What to give the girl who loves Israel

Posted By on August 21, 2014 in News |

A young cousin of mine is going to celebrate her Bat Mitzvah in a few weeks. This means that she will be called up before the congregation at her synagogue to read from the Torah, the Five Books of Moses.

This is an important rite of passage for Jews, who, at age thirteen, are considered old enough to participate in religious rites; shoulder the moral responsibility for their actions; and, in the olden days at least, to marry.

The ceremony is more commonly associated with boys than girls, but there’s evidence that young women were called in front of the congregation during the early Roman period in Jerusalem. Over the centuries, as Judaism developed and flourished in Europe, with its strong traditions of religious patriarchy, the liturgical role of women fell away, and the emphasis shifted to the boys’ rite of manhood, the Bar Mitzvah.

These days, in all but the most rigidly Orthodox communities, girls celebrate side by side with boys, although perhaps not by reading from the Torah, but instead by delivering an address or homily.

It’s customary to give the Bat Mitvah girl a gift, and here is where this week’s story really begins. My young cousin — let’s call her by her Hebrew name, Aviva, which means “spring” — has grown up in an observant family. They keep kosher — although not in the strictest sense, which would require two completely separate kitchens, one for meat and one for dairy. They’re active members of their synagogue. Their social world consists almost entirely of Jewish people. They’re big boosters of Israel.

An unwavering commitment to Israel in the form of political and financial support is practically a pillar of faith for American Jews.
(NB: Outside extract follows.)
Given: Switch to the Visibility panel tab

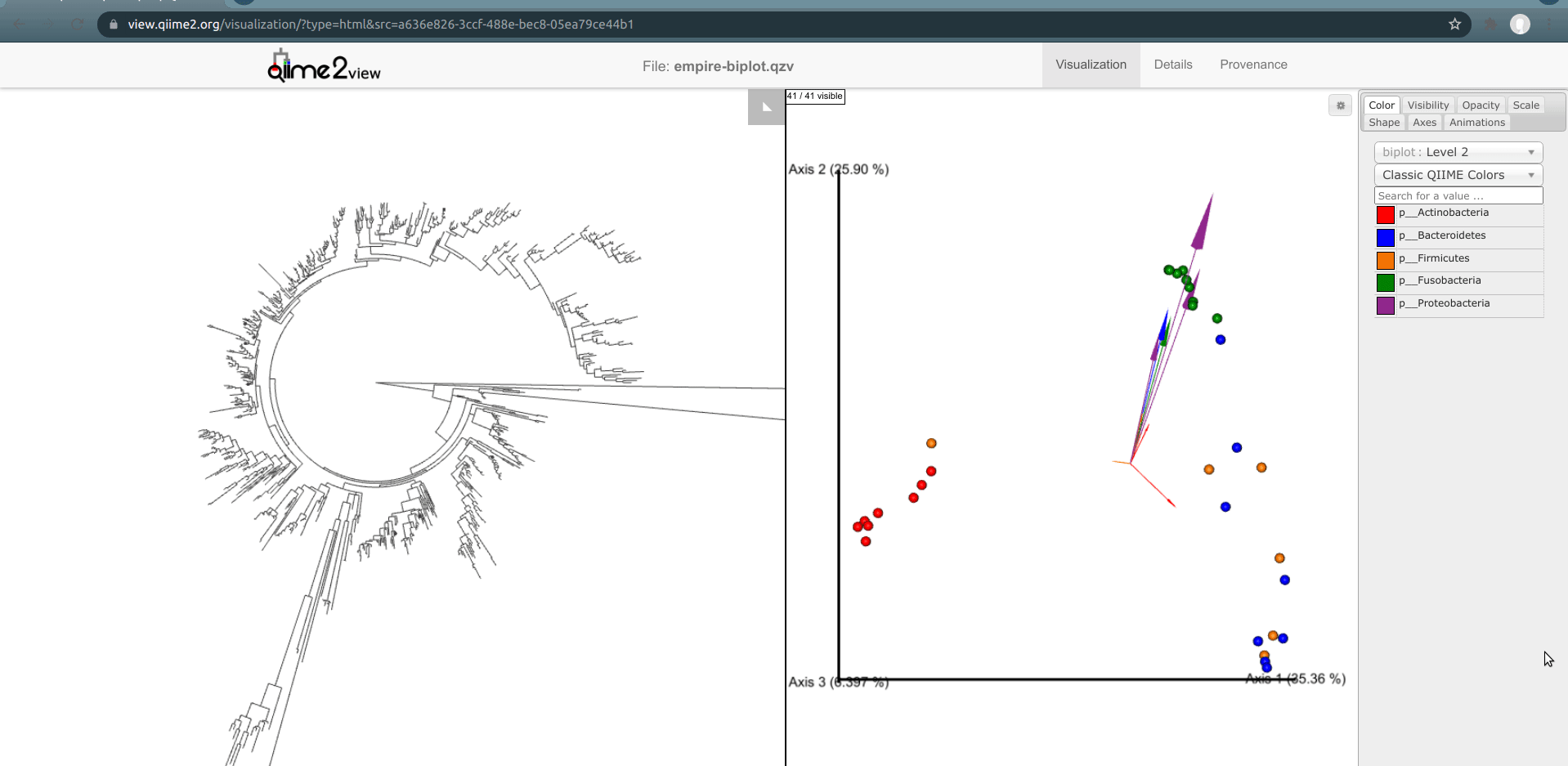Looking at the screenshot, I should tap(1427, 105).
Another pillar is remembrance of the Shoah, or European Holocaust. In fact, the two are often linked. The logic goes something like this: the condition of Jews in the diaspora, in their adopted homelands, will always be precarious. Just look at the case of German Jews, who were so completely assimilated that they no longer considered themselves Jews! In their own minds, they were German. The Nazis, of course, took a different view. Because anti-Semitism is alive and well, even if it might seem dormant in any given time and place, Jews will always need their own homeland — a life raft, if you will — in Israel.

To this, the usual exclusive truth-claims to the Holy Land are often appended: it’s our land because God gave it to us; anyone else who says the same thing is lying, deluded, or simply a Jew-hater.

Support for Israel has also become a pillar of faith for American politicians, who vie with each other to seem the most “Pro-Israel,” both to court Jewish voters and the Evangelical Right, which requires a strong Israeli state for its own ideological agenda.

Israel is the single largest recipient of American foreign aid and, it must be remembered, our staunch military ally — not to mention a rare democratic state — in a region increasingly turning to Islamist fundamentalism for answers.

I’ve never been to Israel, but many American Jews consider a trip to the Holy Land to be a great blessing. It isn’t a pilgrimage on the same level as a Muslim’s hajj to Mecca, which is one of the mandates of Islam, but it’s considered a way of connecting to one’s cultural and religious roots. Aviva has been to Israel; in fact, her elder sister celebrated her Bat Mitzvah there.

Problem: what if you’re an American Jew who disapproves of what’s happening in Israel? What if you see the fate of the Palestinian people, many of whom were displaced by the creation of the modern state of Israel, as requiring a political, not a military, solution?

Unfortunately, there’s almost no way to express this view without triggering an avalanche of vitriol. “Self-hating Jew” and “Jewish anti-semite” are just two of the insults you can reasonably expect. Barbed rhetorical questions often follow: doesn’t Israel have the right to defend itself against terrorism? Is it our fault that Hamas uses its own people as human shields, and considers it a propaganda victory when women and children are killed by the IDF?

All of this is very far afield from a simple Bat Mitzvah present. But somehow it’s all in the mix. How can we affirm our most precious traditions and, at the same time, rise above the tribalism at the root of so much of the world’s violence? What’s an appropriate gift for the girl who loves Israel?

In this case, our solution is a necklace from the Holy Land; the pendant is a khamsa, a symbol common throughout the Middle East and North Africa that consists of an open hand with an eye in the palm. Jews call it the Hand of Miriam; Muslims, the Hand of Fatima; and Christians, the Hand of Mary. It’s supposed to confer protection from the “evil eye.” It’s also known as a symbol of power and strength.

I think it’s fascinating that the khamsa holds similar meanings across the three major monotheisms, a reflection of its origins in an even older culture in ancient Mesopotamia.

The necklace we’re giving Aviva has one more surprise: the iridescent stone set in the palm of the hand is a piece of ancient Roman glass — which connects it to yet another kind of religion: polytheism!

On the day of her Bat Mitzvah, my hope is that Aviva will reflect on the universality of faith. We all want the blessings of power, strength, and protection. Judaism is one path to them, but there are other paths, as well.